**Aim 1:**
Copy out the part of the records that begins with the line containing "Click the iframeブロック windows icon" and ends with the line containing "coord(865,158)", both included, and reproduce it without any changes.

Leif Svalgaard writes in comments:
We plan to submit tomorrow to JGR the following…
http://www.leif.org/research/IDV09.pdf (preprint)
…showing the run of the heliospheric magnetic field since 1835 [not a typo]. I plan to discuss the whole peer-review process here on WUWT, complete with nasty comments by the reviewers and our responses. This will be an illustration of the peer-review process as it unfolds. Should be interesting.
I’ll say. I’ve taken some of the most interesting graphics and put them up for WUWT readers, along with the abstract.

IDV09 and Heliospheric Magnetic field 1835-2009
Leif Svalgaard1 and Edward W. Cliver2
Stanford University, HEPL, Cedar Hall, Via Ortega, Stanford, CA 94305-4085
Space Vehicles Directorate, Air Force Research Laboratory, Hanscom AFB, MA 01731-3010
Abstract.
We use recently acquired archival data to substantiate and extend the IDV index of long-term geomagnetic activity, particularly for years from 1872-1902 for which the initial version of the index (IDV05) was based on observations from very few stations. The new IDV series (IDV09) now includes the interval from 1835-2009, vs. 1872-2004 for IDV05. The HMF strength derived from IDV09 agrees closely with that based on IDV05 over the period of overlap. Comparison of the IDV09-based HMF strength with other recent reconstructions of solar wind B yields a strong consensus between the series based on geomagnetic data, but significant lack of support for a series based on the 10Be cosmic ray radionuclide.
The reconstructed data in the graphic below, from the paper, is quite interesting. Currently, we appear to be at the lowest point in the record.

Click for larger images.
Here’s the comparison with the Be10 isotope record:


Wolf-Gleissberg Cycle Paper
Sorry for being off topic but this really takes the cake, and so I encourage readers to take issue.
Professor Hans Joachim Schellnhuber in this Telegraph report calls Americans, the very people who constantly force him to revise and correct his erroneaous UN reports, ignorant on the subject of climate science.
http://www.telegraph.co.uk/earth/earthnews/6240611/Americans-are-illiterate-about-climate-change-claims-expert.html
I encourage readers here to take a few minutes to pick up the phone and let his office know your opinion.

**Aim 2:**
According to the post on the heliospheric magnetic field, what interval does the new IDV09 series cover?

**Supplied records:**
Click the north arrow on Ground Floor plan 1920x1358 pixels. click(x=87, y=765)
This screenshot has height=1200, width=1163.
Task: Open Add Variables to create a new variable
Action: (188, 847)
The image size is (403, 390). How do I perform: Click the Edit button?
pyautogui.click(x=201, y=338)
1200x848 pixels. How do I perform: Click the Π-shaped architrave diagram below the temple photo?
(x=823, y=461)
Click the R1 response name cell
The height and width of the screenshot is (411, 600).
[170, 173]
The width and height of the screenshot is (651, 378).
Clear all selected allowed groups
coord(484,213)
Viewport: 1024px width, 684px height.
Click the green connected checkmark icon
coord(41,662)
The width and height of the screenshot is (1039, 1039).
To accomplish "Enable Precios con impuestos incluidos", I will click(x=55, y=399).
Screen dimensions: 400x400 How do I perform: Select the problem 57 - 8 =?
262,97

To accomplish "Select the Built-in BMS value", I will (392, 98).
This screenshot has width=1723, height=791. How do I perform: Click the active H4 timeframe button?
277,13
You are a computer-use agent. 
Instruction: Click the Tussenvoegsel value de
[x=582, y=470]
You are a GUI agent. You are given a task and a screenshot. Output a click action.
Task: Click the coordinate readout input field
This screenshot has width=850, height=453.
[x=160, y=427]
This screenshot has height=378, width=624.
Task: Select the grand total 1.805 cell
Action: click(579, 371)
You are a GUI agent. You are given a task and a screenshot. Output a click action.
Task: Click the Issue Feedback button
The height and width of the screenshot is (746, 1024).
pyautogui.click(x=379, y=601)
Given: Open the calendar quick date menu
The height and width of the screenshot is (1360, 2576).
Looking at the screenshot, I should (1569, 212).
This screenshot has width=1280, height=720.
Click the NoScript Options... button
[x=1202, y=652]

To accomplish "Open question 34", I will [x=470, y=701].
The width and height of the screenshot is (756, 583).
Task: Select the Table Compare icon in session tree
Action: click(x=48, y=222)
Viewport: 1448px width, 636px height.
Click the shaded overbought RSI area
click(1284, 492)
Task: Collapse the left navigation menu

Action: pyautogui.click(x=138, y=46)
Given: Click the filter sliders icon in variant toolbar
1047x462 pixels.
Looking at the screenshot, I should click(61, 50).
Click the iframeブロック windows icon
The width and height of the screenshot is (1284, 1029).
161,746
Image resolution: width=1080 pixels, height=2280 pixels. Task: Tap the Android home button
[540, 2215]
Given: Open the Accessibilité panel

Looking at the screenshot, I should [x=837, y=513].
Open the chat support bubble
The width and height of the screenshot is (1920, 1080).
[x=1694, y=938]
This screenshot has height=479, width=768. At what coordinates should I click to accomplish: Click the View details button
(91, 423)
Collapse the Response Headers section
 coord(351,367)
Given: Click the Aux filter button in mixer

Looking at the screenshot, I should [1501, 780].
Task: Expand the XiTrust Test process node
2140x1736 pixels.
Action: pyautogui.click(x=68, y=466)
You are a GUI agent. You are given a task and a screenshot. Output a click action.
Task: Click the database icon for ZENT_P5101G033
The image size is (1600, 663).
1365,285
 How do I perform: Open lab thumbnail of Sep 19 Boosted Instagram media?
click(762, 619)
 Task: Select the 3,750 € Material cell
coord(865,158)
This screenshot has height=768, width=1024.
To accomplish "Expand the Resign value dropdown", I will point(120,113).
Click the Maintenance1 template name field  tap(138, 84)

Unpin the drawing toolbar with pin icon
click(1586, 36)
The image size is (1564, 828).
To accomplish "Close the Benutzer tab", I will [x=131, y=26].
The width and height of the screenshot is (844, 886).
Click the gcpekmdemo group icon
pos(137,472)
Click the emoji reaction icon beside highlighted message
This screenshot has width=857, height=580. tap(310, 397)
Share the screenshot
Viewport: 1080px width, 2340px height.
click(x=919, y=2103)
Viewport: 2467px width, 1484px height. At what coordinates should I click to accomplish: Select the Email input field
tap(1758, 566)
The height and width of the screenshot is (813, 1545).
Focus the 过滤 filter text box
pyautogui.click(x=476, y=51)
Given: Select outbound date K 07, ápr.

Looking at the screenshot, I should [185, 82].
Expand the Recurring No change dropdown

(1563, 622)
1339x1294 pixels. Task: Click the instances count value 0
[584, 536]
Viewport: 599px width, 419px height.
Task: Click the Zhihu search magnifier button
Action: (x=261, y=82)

**Task answer 1:**
Click the iframeブロック windows icon
The width and height of the screenshot is (1284, 1029).
161,746
Image resolution: width=1080 pixels, height=2280 pixels. Task: Tap the Android home button
[540, 2215]
Given: Open the Accessibilité panel

Looking at the screenshot, I should [x=837, y=513].
Open the chat support bubble
The width and height of the screenshot is (1920, 1080).
[x=1694, y=938]
This screenshot has height=479, width=768. At what coordinates should I click to accomplish: Click the View details button
(91, 423)
Collapse the Response Headers section
 coord(351,367)
Given: Click the Aux filter button in mixer

Looking at the screenshot, I should [1501, 780].
Task: Expand the XiTrust Test process node
2140x1736 pixels.
Action: pyautogui.click(x=68, y=466)
You are a GUI agent. You are given a task and a screenshot. Output a click action.
Task: Click the database icon for ZENT_P5101G033
The image size is (1600, 663).
1365,285
 How do I perform: Open lab thumbnail of Sep 19 Boosted Instagram media?
click(762, 619)
 Task: Select the 3,750 € Material cell
coord(865,158)

**Task answer 2:**
It covers 1835 to 2009.